◆ What to work on
In the listing below, find each line with the string "computer" and return it.

= Beginning of Section =

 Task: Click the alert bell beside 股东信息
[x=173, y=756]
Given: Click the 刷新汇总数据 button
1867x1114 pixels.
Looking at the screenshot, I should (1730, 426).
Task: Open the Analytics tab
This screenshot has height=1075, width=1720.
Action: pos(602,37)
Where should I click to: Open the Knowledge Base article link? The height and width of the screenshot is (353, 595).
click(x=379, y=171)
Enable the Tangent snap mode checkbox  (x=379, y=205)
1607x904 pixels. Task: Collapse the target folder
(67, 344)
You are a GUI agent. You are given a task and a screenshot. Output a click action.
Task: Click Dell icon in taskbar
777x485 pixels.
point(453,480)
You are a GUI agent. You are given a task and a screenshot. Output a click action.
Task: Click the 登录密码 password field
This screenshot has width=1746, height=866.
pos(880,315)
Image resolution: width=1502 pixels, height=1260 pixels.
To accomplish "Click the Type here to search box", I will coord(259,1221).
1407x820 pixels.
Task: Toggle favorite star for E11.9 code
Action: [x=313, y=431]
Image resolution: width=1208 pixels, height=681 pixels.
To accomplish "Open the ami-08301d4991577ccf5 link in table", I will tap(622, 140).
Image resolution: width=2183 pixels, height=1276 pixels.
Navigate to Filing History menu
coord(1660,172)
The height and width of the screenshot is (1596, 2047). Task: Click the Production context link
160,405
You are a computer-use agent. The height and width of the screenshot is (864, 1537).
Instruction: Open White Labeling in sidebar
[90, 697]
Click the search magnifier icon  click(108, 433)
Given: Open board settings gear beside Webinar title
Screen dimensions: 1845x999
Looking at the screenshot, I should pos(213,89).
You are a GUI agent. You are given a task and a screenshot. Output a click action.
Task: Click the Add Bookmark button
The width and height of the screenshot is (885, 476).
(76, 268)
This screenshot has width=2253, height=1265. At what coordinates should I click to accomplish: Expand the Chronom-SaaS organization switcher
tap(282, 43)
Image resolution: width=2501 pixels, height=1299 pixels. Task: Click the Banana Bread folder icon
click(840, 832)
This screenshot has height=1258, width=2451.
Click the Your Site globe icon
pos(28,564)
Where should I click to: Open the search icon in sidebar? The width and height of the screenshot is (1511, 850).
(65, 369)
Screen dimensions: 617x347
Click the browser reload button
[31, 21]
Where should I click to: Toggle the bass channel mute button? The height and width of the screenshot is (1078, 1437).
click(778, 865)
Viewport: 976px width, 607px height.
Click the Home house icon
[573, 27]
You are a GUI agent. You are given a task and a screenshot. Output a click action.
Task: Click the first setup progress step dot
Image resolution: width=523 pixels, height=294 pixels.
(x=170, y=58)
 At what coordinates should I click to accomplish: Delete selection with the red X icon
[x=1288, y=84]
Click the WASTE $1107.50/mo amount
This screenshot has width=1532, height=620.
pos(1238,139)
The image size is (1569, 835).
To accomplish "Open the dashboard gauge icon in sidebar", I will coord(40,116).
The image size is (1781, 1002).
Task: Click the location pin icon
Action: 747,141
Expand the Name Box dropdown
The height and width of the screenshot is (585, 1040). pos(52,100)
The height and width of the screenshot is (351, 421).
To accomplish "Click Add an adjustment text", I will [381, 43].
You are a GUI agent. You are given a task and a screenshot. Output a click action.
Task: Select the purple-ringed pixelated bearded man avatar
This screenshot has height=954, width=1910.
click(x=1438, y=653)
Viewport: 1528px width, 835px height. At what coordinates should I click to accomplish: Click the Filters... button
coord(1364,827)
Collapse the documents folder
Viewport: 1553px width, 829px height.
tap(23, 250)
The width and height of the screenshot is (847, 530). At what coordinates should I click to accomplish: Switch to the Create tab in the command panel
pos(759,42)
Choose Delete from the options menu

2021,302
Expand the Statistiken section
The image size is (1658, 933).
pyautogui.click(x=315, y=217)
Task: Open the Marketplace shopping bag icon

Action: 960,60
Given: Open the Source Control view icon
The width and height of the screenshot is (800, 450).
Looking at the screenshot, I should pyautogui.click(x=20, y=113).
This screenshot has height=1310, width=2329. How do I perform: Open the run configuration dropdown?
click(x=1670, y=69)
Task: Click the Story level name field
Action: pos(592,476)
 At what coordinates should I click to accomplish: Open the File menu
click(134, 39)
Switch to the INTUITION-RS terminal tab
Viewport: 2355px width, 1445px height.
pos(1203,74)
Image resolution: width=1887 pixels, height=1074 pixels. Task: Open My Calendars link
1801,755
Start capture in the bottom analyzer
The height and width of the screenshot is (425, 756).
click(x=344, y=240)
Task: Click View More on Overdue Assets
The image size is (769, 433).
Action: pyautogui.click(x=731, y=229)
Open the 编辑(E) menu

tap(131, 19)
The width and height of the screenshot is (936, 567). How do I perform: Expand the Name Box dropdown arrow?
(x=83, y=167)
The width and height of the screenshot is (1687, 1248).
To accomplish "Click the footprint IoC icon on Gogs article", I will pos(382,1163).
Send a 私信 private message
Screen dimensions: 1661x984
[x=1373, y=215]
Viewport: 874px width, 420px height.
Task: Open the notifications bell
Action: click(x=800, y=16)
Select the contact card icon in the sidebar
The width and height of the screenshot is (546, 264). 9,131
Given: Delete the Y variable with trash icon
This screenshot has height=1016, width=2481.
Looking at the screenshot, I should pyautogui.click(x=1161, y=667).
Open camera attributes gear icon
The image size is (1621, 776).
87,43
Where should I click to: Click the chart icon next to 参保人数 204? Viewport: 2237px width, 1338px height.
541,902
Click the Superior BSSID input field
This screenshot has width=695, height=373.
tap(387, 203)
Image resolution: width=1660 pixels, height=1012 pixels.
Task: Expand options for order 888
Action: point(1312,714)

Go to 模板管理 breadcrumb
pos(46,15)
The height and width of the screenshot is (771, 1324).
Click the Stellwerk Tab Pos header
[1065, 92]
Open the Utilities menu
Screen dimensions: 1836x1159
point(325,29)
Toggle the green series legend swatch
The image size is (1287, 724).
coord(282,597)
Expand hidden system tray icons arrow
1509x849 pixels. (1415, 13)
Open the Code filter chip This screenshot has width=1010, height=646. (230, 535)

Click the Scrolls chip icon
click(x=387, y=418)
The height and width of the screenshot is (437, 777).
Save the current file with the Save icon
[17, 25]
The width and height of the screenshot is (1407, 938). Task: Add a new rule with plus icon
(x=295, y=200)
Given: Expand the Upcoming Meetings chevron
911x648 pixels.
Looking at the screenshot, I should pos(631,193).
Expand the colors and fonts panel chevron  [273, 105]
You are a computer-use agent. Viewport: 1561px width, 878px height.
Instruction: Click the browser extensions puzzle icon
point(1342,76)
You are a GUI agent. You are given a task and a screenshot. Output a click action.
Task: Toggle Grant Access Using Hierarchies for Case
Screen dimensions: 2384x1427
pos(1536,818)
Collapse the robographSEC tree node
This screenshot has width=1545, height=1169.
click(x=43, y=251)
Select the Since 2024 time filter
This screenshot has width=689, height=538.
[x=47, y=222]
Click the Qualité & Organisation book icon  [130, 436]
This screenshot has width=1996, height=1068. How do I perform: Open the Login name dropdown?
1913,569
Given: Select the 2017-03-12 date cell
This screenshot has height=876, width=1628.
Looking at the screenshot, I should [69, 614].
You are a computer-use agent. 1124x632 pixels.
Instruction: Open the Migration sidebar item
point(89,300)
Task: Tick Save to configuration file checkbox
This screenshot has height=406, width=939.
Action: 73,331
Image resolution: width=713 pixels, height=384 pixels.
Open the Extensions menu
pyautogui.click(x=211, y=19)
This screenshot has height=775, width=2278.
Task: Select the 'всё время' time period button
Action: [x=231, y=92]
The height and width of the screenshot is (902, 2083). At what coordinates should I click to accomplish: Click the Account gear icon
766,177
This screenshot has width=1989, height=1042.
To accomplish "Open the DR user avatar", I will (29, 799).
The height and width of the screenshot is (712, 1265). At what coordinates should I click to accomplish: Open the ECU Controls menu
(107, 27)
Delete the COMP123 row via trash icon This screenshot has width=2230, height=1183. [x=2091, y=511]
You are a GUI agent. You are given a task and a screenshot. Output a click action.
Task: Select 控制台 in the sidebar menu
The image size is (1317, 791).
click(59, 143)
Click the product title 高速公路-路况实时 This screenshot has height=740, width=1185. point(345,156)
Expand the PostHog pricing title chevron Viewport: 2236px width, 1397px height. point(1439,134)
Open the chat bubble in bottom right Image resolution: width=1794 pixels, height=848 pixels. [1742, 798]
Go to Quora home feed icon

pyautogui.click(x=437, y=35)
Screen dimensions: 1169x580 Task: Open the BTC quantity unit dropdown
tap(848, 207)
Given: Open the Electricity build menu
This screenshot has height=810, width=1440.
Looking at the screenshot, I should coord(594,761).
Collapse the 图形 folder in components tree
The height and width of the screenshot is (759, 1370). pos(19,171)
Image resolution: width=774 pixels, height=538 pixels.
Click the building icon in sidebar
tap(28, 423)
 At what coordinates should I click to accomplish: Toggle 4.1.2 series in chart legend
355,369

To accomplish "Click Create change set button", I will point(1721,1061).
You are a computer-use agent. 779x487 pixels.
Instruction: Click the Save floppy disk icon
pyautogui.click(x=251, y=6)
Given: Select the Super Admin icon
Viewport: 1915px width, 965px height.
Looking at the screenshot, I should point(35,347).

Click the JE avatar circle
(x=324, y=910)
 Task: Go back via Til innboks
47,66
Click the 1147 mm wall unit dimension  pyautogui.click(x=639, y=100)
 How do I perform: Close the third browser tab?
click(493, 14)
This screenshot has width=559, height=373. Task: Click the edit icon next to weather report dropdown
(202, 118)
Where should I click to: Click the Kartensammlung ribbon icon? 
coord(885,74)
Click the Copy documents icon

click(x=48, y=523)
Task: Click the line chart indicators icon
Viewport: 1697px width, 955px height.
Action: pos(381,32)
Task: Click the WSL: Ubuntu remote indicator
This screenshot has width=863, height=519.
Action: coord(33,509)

= End of Section =

◆ Written reply
You are a computer-use agent. The height and width of the screenshot is (864, 1537).
You are a computer-use agent. Viewport: 1561px width, 878px height.
You are a computer-use agent. 1124x632 pixels.
You are a computer-use agent. 779x487 pixels.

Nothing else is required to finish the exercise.